Flu tablets and painkillers that include codeine should be prescription-only from January 2020, Medsafe’s Medicines Classification Committee has recommended.
The committee’s decision that codeine-containing cold, flu and painkiller medicines –currently available over-the-counter in pharmacies – should become prescription only medicines was made public this week with the release of its November meeting minutes.
In Australia from next month medicines containing codeine will no longer be available with a prescription, which prompted New Zealand to review whether it should do the same
Following public consultations and considering advice on the issue the Committee, chaired by Dr Stewart Jessamine, has decided there is not a need for a cough and cold medicine containing codeine because of the “evidence of toxicity and the risk of abuse associated with combination medicines”.

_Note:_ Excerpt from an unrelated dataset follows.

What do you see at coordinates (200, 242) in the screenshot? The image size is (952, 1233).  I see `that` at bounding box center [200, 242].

But to fill the ‘pain-relief’ gap – created by making codeine-combination medicines prescription-only – the committee also recommended that from 2020 onwards that limited supplies of codeine-only medicines be available from pharmacists for the emergency management of acute pain. (See full recommendations below).

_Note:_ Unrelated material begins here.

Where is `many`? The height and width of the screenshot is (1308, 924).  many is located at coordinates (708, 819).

The committee’s recommendations have been described as “disappointing and unnecessary” by the New Zealand Self-Medication Industry Association – the body representing pharmaceutical and other companies that produce non-prescription medicines, like the affected flu remedies and codeine-combination painkillers.

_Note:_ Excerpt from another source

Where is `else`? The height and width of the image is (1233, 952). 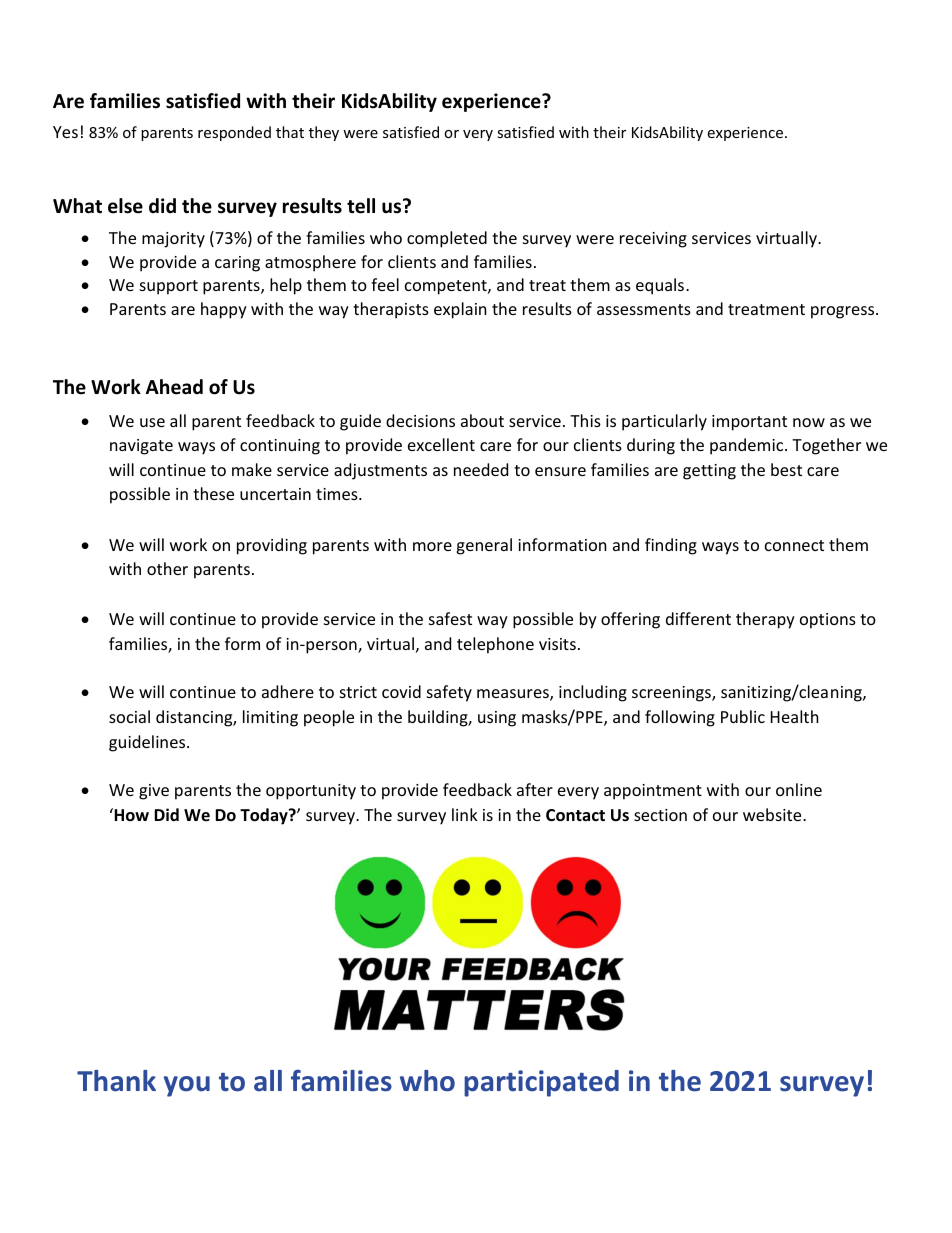 else is located at coordinates (125, 206).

Scott Milne, the association’s executive director said it was disappointed that the committee had not taken the opportunity to encourage better recording of over-the-counter sales of codeine-products. But instead had pushed for all codeine-in-combination productions to become prescription-only which “anecdotal evidence and earlier research” suggested was how the bulk of abused codeine was currently procured.
He said the decision also meant meant “a valuable opportunity to develop a real-time recording system for codeine purchases” proposed by the association and the Pharmacy Guild might have been lost.
“We are concerned that further restricting access to these medicines will have unintended consequences for consumers, who will be required to visit a GP or emergency department to access medicines for minor, self-limiting conditions instead of being able to get them from a pharmacy. He said it would increase the workload of doctors and create greater inefficiencies and additional cost in an already over-strained primary health system.
But Dr Hartley Atkinson, the managing director of AFT Pharmaceuticals which produces a non-codeine based painkiller, welcomed the decision saying it was “sensible given the risk of misuse or addiction that comes with codeine-based medicines”.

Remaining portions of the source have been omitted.